→ **Instructions for the task**:
Could you repeat, word for word, the material below from the line containing "What do you see at coordinates (1992, 612)" up to and including the line containing "What do you see at coordinates (36, 100)"?

*** Opening of Extracted information ***

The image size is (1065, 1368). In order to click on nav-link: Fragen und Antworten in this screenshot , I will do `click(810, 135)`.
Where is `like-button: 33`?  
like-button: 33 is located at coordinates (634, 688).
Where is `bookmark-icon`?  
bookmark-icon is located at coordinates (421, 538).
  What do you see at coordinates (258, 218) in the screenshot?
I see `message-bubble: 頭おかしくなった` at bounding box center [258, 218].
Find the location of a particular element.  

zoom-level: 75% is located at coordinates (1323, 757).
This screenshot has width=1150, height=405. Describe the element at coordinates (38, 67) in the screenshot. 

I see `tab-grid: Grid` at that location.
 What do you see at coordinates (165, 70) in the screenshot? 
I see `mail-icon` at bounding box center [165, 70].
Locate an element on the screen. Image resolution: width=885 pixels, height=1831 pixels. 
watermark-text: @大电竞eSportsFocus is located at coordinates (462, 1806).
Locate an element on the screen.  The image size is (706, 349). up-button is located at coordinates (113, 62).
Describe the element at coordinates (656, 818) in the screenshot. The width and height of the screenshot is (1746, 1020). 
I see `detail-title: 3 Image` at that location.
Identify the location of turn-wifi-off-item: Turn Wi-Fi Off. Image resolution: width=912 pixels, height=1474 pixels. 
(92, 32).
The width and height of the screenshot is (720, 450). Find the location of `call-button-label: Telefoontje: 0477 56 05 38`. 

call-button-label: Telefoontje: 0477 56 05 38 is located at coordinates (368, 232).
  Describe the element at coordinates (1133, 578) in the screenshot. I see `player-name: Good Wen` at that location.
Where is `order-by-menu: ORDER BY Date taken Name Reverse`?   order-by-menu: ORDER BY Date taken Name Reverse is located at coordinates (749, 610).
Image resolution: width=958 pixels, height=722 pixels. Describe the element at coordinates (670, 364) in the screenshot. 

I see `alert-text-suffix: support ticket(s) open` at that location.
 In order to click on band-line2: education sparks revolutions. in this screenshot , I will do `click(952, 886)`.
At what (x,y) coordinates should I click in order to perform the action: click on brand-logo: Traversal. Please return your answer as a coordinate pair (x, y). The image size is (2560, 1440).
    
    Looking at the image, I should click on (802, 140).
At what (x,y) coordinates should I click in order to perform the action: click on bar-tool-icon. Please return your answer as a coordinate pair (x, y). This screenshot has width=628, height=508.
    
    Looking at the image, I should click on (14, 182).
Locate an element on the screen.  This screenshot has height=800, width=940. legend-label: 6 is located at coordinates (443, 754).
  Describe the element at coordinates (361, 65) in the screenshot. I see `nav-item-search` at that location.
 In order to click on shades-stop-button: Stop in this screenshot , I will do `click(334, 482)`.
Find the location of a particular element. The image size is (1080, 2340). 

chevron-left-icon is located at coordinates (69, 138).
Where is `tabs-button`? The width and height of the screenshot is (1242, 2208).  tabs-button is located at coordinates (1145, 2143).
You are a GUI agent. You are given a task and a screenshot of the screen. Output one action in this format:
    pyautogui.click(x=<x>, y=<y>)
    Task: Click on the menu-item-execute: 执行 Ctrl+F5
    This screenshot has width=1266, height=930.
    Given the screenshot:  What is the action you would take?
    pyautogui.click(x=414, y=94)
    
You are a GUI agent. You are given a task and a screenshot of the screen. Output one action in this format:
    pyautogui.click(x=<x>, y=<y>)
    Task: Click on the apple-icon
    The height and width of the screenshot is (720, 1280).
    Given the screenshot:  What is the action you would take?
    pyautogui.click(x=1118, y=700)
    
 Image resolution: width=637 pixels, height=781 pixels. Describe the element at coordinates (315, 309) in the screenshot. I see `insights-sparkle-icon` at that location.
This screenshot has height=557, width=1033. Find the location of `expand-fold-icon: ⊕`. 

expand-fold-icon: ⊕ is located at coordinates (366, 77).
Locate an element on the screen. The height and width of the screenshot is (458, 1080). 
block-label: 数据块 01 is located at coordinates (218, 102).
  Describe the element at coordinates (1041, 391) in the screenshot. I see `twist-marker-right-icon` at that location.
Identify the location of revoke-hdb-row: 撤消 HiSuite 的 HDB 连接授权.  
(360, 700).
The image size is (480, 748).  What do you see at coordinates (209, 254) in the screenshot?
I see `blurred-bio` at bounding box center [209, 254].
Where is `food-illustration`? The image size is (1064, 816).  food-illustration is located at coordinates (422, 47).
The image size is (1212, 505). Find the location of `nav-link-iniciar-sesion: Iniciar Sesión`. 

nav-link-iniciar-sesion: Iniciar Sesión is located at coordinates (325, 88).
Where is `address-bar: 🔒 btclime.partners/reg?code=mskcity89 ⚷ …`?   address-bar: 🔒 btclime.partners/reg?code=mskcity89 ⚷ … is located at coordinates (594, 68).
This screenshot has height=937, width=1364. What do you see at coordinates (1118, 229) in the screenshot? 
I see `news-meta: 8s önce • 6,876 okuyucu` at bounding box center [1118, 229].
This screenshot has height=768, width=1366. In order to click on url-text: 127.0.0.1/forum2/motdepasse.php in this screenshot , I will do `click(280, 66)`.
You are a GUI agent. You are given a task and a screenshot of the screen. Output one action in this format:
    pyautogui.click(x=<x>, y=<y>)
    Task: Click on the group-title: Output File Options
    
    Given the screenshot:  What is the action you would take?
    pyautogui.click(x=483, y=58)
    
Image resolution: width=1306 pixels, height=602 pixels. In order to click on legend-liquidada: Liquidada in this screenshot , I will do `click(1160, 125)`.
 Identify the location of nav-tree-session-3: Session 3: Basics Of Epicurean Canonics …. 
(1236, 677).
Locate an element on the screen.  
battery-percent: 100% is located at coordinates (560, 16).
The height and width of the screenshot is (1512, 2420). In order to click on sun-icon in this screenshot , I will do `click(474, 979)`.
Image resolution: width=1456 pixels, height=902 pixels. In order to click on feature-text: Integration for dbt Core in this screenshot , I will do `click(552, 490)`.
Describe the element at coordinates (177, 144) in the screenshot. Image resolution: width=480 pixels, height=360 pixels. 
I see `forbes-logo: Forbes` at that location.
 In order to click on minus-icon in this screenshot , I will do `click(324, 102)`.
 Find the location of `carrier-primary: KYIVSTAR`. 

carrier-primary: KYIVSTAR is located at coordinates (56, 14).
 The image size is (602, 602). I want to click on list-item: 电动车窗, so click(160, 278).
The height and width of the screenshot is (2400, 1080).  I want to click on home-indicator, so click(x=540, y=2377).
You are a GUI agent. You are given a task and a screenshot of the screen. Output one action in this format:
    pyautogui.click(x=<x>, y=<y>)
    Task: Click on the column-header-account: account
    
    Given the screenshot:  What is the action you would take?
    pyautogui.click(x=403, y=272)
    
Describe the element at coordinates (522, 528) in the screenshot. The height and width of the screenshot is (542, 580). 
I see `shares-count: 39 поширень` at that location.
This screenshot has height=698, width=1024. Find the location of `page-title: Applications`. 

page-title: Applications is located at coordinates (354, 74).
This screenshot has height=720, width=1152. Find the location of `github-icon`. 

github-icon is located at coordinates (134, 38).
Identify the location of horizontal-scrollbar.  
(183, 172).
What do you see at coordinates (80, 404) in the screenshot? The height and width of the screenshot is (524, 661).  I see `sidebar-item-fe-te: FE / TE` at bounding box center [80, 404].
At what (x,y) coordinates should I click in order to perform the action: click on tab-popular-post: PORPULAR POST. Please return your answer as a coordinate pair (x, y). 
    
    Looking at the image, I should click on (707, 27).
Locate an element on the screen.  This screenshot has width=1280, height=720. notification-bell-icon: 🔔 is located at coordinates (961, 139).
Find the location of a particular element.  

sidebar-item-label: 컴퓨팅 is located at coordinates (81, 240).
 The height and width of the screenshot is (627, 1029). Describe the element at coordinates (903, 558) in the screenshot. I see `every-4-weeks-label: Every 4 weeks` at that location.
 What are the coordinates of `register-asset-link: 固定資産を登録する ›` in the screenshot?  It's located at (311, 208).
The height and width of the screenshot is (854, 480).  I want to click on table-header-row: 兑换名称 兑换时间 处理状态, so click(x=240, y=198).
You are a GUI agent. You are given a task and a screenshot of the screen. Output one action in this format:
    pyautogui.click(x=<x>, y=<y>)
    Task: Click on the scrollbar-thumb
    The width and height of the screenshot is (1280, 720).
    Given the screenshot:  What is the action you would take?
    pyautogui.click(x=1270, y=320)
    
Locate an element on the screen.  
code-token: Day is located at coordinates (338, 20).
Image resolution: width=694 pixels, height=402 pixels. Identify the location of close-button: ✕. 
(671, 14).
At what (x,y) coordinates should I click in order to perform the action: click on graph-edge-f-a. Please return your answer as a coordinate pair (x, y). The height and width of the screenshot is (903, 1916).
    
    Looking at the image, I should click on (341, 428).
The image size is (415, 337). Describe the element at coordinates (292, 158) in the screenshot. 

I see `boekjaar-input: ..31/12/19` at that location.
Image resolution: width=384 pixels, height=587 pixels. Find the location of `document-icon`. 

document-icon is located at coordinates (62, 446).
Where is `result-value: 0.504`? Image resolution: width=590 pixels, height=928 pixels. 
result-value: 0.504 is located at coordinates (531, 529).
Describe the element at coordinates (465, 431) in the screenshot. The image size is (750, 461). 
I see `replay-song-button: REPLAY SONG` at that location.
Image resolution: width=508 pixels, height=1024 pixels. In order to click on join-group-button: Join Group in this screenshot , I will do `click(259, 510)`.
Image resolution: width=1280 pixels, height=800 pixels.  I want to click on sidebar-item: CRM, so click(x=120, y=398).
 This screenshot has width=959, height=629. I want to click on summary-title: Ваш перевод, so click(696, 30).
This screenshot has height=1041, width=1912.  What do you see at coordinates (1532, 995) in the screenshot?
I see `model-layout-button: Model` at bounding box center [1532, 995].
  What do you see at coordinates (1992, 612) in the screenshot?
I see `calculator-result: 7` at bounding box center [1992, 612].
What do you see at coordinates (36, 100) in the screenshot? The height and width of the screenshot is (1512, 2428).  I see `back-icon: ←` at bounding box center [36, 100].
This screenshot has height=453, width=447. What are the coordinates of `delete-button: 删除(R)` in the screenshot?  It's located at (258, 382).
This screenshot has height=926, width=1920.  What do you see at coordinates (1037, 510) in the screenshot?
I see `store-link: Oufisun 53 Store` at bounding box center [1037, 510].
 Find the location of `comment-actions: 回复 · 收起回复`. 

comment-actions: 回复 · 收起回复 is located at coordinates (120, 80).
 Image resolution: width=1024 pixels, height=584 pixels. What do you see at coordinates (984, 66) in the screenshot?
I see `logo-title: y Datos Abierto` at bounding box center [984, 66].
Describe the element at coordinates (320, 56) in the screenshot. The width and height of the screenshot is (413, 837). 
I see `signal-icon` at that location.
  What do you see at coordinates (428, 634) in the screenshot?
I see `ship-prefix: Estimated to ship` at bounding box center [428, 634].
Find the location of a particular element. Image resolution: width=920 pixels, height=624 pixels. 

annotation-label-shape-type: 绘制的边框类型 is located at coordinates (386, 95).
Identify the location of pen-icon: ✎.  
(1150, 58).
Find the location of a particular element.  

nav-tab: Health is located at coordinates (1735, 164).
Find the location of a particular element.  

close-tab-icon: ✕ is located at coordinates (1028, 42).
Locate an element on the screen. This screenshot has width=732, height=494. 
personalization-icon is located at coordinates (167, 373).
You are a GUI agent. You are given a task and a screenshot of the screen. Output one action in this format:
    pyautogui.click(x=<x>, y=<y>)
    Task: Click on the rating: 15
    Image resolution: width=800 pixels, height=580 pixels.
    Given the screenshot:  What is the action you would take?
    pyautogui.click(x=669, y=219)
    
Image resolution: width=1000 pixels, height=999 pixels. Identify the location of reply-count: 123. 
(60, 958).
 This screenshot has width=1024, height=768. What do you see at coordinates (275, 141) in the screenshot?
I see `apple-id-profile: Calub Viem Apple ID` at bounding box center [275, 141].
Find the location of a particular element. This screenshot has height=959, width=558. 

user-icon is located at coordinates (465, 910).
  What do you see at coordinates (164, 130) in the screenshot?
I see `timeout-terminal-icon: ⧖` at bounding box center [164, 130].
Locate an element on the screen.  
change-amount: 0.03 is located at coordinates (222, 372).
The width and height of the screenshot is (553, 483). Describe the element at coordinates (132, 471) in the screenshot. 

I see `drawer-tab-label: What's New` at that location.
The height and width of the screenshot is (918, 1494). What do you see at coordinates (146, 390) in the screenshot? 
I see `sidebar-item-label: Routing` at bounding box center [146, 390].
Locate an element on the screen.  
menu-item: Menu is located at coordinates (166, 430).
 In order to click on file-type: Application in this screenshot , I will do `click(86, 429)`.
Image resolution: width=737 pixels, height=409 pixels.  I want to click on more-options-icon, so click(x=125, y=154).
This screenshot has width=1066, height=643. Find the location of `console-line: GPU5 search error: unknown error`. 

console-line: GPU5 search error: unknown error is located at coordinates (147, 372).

*** Close of Extracted information ***

→ **Response to this exercise**:
  What do you see at coordinates (1992, 612) in the screenshot?
I see `calculator-result: 7` at bounding box center [1992, 612].
What do you see at coordinates (36, 100) in the screenshot? The height and width of the screenshot is (1512, 2428).  I see `back-icon: ←` at bounding box center [36, 100].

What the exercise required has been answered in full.